The problem: Format the material below, from the line with "Task: Click the @sigridellis" up to and including the line with "click(29, 396)", as a JSON list of strings with one string per line and blank lines omitted.

Data lines:

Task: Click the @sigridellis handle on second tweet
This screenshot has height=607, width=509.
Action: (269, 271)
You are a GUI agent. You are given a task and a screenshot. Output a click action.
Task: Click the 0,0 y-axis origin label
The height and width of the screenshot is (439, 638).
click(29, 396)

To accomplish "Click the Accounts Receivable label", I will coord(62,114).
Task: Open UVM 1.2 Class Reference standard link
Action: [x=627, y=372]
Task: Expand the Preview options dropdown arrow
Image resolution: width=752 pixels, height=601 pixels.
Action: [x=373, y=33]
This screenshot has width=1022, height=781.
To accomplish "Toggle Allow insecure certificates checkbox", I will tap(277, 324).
...
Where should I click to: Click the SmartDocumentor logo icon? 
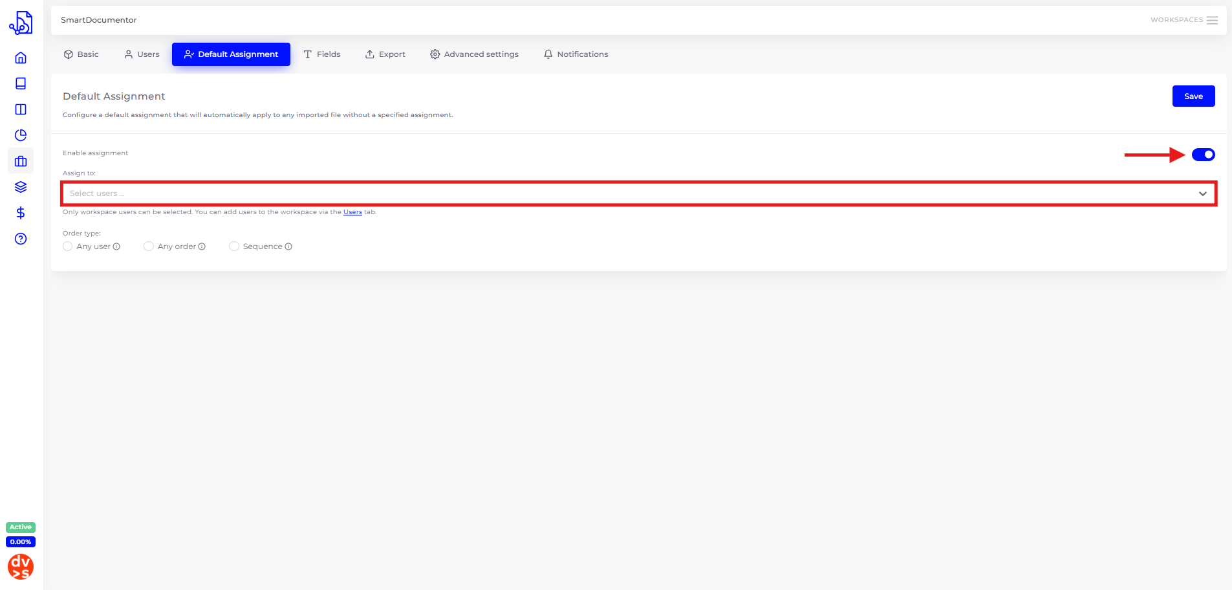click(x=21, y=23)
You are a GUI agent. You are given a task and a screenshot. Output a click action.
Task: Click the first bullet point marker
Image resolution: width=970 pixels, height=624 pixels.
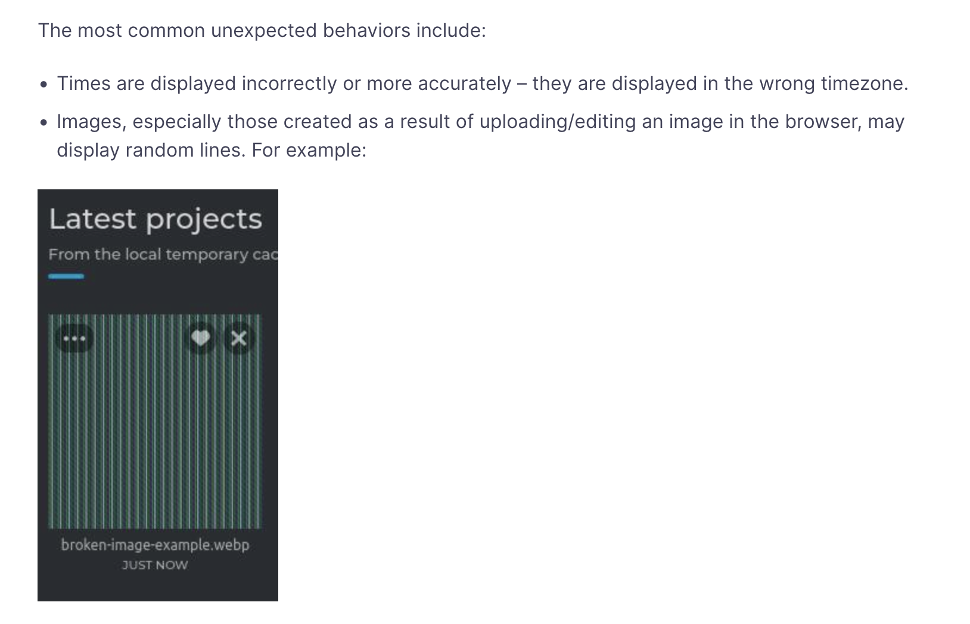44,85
* * *
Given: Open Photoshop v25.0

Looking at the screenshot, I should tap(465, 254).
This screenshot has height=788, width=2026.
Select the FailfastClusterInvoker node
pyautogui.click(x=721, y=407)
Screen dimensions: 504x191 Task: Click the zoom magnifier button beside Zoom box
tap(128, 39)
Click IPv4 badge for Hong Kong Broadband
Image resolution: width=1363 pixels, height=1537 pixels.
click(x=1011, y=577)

Response:
[
  "Task: Click the @sigridellis handle on second tweet",
  "This screenshot has height=607, width=509.",
  "Action: (269, 271)",
  "You are a GUI agent. You are given a task and a screenshot. Output a click action.",
  "Task: Click the 0,0 y-axis origin label",
  "The height and width of the screenshot is (439, 638).",
  "click(29, 396)"
]